START Entries supplied

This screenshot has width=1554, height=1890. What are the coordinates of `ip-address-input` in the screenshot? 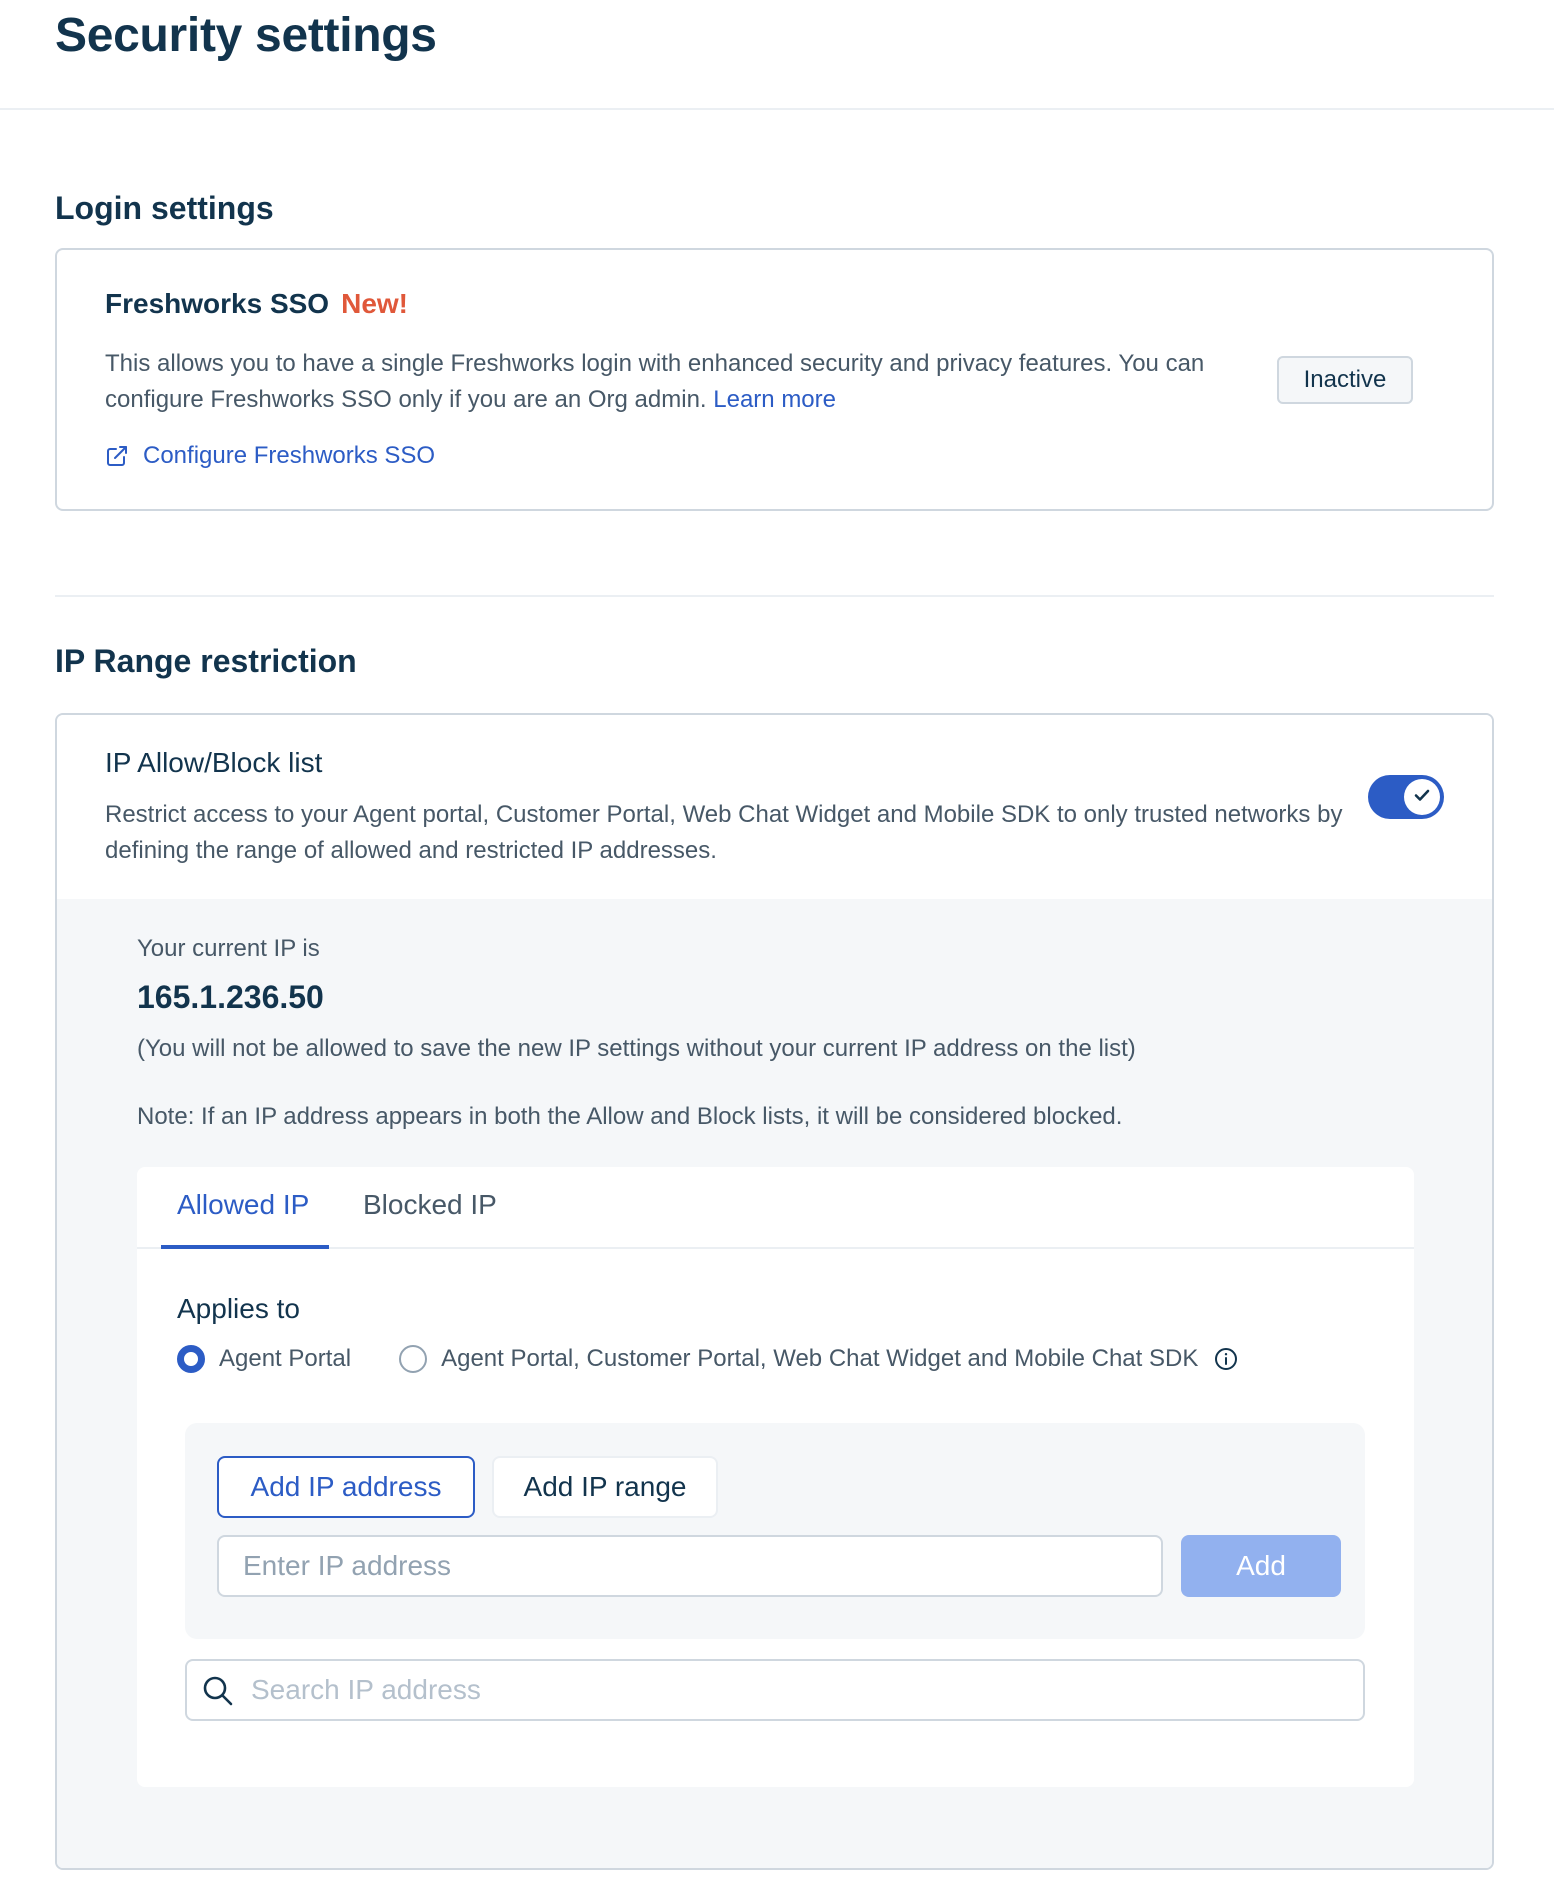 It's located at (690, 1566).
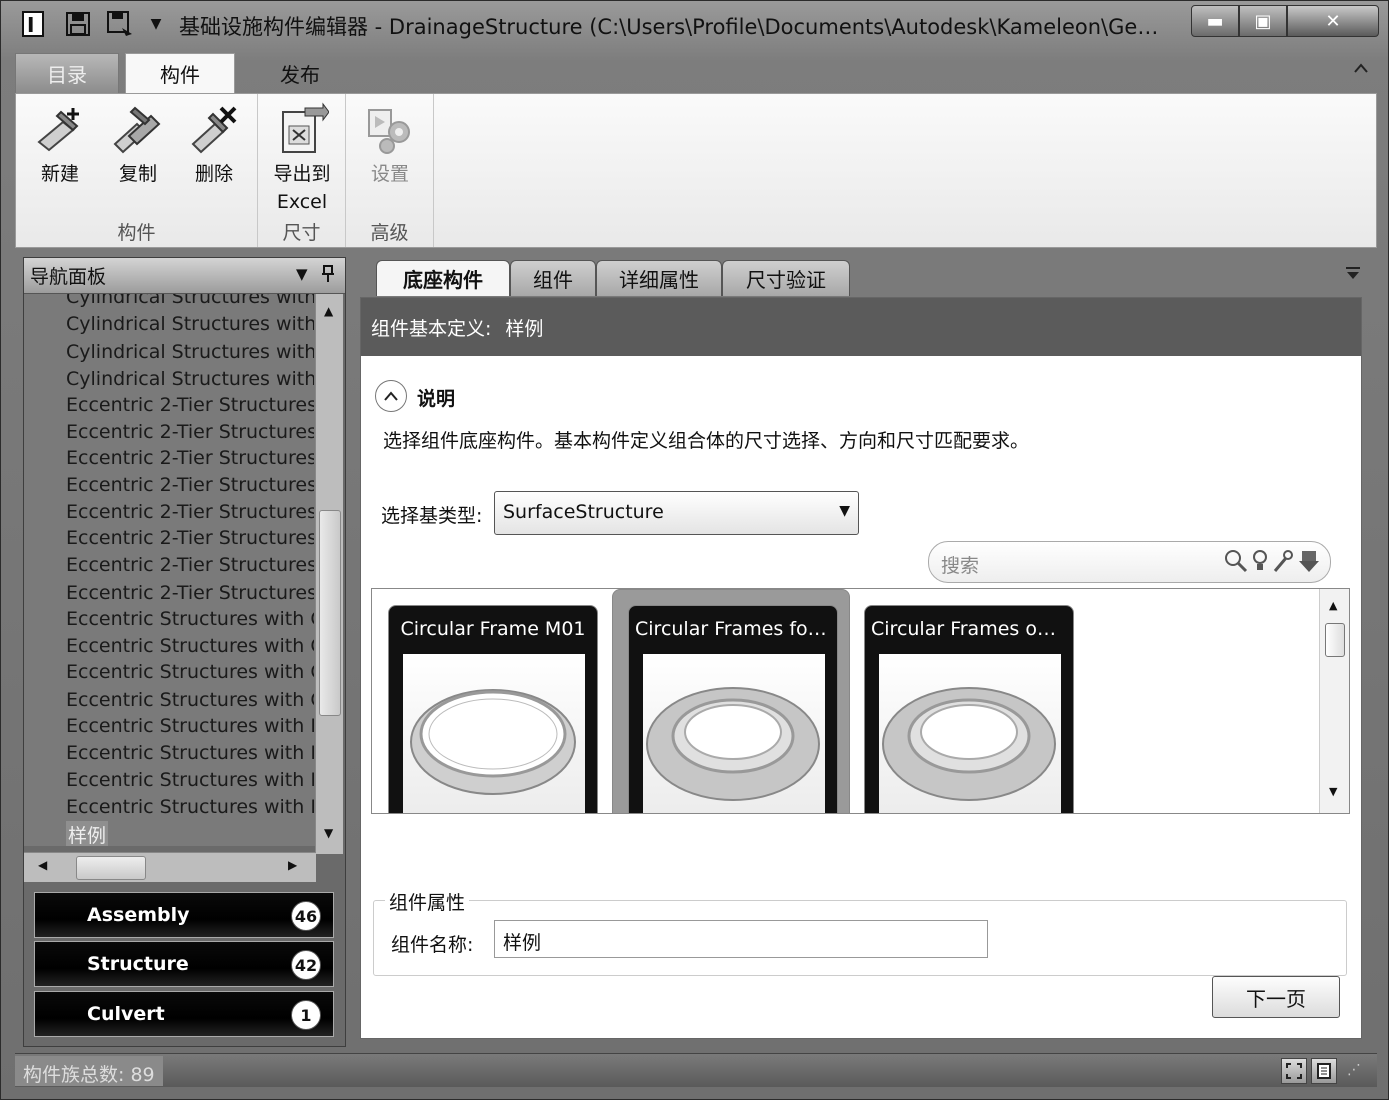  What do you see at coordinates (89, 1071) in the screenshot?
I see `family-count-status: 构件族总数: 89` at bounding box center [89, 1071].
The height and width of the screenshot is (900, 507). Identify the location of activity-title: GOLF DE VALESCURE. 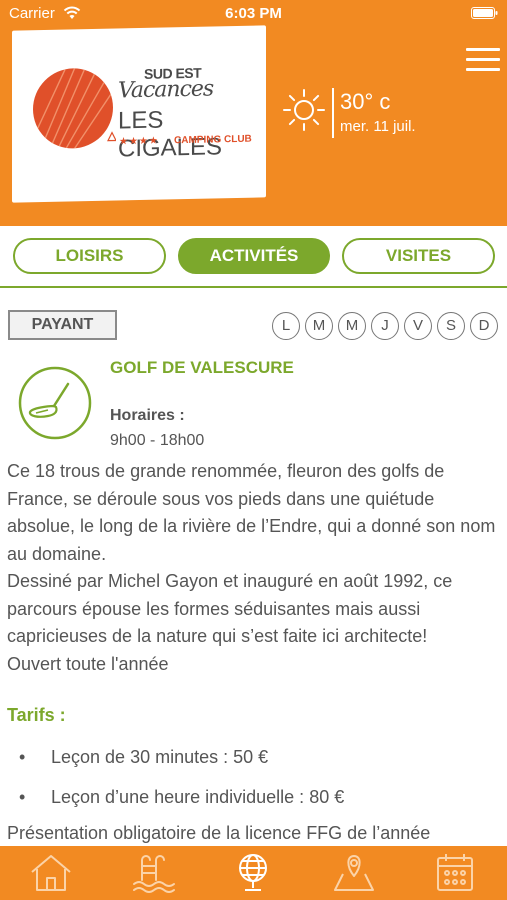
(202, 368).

END Entries supplied

* What the exercise asks *
Extract the rows word for word, from the line containing "The height and" through the last of the rows, leaving the pictures out of your answer.

* Task result *
The height and width of the screenshot is (900, 507). Identify the location of activity-title: GOLF DE VALESCURE. 
(202, 368).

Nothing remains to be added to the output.